The number of people who fell so badly behind with their finances last year that they went insolvent is expected to be at a nine-year low in official figures released tomorrow.

The Insolvency Service will reveal the number of people who turned to the three types of formal personal insolvency - bankruptcy, debt relief orders (DROs) and individual voluntary arrangements (IVAs) in the final quarter of 2014.

Figures which have already been released for the first three quarters of 2014 show that during the year so far, a total of 76,749 people across England and Wales went into some form of personal insolvency.

Data from recovery and restructuring firm Baker Tilly suggests that the figures released tomorrow will show that there were just over 22,500 personal insolvencies in England and Wales in the fourth quarter of 2014.

This would put the total number of personal insolvencies last year at around 100,000, which would be the lowest annual total recorded since 2005. Some 100,998 individual insolvencies were recorded in 2013.

The most recent figures released by the Insolvency Service show that bankruptcies, which are often seen as a "last resort", are already running at their lowest levels in 15 years.

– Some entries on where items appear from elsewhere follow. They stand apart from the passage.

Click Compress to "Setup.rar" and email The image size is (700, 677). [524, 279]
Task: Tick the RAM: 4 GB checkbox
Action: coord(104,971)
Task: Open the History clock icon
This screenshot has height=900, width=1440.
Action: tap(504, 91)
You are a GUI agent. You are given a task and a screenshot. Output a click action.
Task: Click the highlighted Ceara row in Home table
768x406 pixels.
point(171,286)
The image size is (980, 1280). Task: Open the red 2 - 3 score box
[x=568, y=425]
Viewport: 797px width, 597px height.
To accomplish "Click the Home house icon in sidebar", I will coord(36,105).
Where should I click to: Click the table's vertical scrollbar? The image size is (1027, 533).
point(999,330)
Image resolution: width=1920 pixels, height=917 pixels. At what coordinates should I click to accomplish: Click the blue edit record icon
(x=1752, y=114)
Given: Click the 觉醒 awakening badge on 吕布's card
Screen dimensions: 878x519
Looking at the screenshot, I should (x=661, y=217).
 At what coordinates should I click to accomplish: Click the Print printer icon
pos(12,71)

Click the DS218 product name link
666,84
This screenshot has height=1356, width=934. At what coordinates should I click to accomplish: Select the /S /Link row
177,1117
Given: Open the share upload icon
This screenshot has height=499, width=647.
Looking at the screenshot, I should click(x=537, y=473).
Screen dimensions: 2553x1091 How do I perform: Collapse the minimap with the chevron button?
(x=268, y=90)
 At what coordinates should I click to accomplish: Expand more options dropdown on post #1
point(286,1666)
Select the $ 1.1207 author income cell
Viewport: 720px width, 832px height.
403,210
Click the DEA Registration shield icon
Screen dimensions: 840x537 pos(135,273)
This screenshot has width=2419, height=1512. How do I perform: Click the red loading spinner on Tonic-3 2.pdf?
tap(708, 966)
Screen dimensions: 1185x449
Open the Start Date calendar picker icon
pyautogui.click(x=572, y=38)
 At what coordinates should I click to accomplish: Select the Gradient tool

Some 4,886 bankruptcy orders were made between July and September last year, marking a fall of almost one fifth (19%) compared with the same period a year ago and the lowest level recorded since the first quarter of 1999.

Baker Tilly predicts that tomorrow's figures will show around 4,500 bankruptcies in the fourth quarter of 2014, alongside around 6,300 DROs and 11,700 IVAs. IVAs are agreements whereby money owed is shared out between creditors.

Mark Sands, personal insolvency partner at Baker Tilly, said: "One notable trend is that creditors are increasingly engaging with debtors to find resolutions, so offers of informal repayment plans are increasingly being accepted over formal insolvency processes."

Low interest rates are also seen as a major factor in helping many people to keep their debt levels manageable - and Mr Sands, who is also vice-president of the Insolvency Practitioners Association (IPA), said he expects the downward trend in personal insolvencies to continue throughout 2015.

But he warned: "With continued low interest rates and falling inflation creating a feel-good factor, there is a danger that many will over-extend themselves, and we are already seeing a significant rise in unsecured (non-mortgage) lending.

"While the current benign economic conditions are undoubtedly benefiting consumers, the long period of low rates may encourage levels of complacency among those who have never experienced a significant rate rise in their adult lives.

"Some people could be in for a shock when rates do eventually start to rise, and could find themselves in difficulty."

Figures released by the British Bankers' Association (BBA) this week showed that annual growth in consumers' borrowing on credit cards, personal loans and overdrafts is running at a six-year high.

Bankruptcy numbers are generally expected to edge down further in the coming months, as new rules should make it easier for people to take out a DRO as an alternative, as well as making it less likely that people will be forced to go bankrupt.

DROs are often dubbed "bankruptcy light" as they are aimed at people with lower amounts of debt but no realistic prospect of paying it off.

Earlier this month, the Government announced plans to increase the minimum level of debt for which someone owed money can force a person into bankruptcy from £750 to £5,000, marking the first time the limits have been revised since 1986.

At the same time, it plans to raise the maximum amount of debt that people can hold if they want to take out a DRO from £15,000 to £20,000. It is estimated that this move will allow around 3,600 more people a year with problem debt to enter a DRO.

The changes are set to come into force in October, subject to parliamentary scrutiny.